Reputation: 3599
I am creating a RDD by passing a collection to sparkContext
parallelize
method. My question is why it gives me 8 partitions as i have only 3 records . Am i getting some empty partitions
scala> val rdd = sc.parallelize(List("surender","raja","kumar"))

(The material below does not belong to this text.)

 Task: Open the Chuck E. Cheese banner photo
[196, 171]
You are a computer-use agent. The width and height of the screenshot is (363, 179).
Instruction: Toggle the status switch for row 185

rdd: org.apache.spark.rdd.RDD[String] = ParallelCollectionRDD[0] at parallelize at <console>:40
scala> rdd.partitions.length
res0: Int = 8
scala> rdd.partitions
res1: Array[org.apache.spark.Partition] = Array(org.apache.spark.rdd.ParallelCollectionPartition@691,
org.apache.spark.rdd.ParallelCollectionPartition@692,
org.apache.spark.rdd.ParallelCollectionPartition@693,
org.apache.spark.rdd.ParallelCollectionPartition@694,
org.apache.spark.rdd.ParallelCollectionPartition@695,
org.apache.spark.rdd.ParallelCollectionPartition@696,
org.apache.spark.rdd.ParallelCollectionPartition@697,
org.apache.spark.rdd.ParallelCollectionPartition@698)
scala> rdd.getNumPartitions
res2: Int = 8
Upvotes: 0
Views: 84
Reputation: 7928
If you don't provide the number of partitions it will create the defined in spark.default.parallelism
whose value you can check running sc.defaultParallelism
.
It's value depends on where you are running and on the hardware:
According to the documentation (look for spark.default.parallelism
)
it depends on the cluster manager:
Local mode: number of cores on the local machine
Mesos fine grained mode: 8
Others: total number of cores on all executor nodes or 2, whichever is larger
You can specify the number of partitions with a second parameter in the parallelize
method
For instance:
val rdd = sc.parallelize(List("surender","raja","kumar"), 5)
scala> rdd.partitions.length
res1: Int = 5
scala> sc.defaultParallelism
res2: Int = 4
Upvotes: 1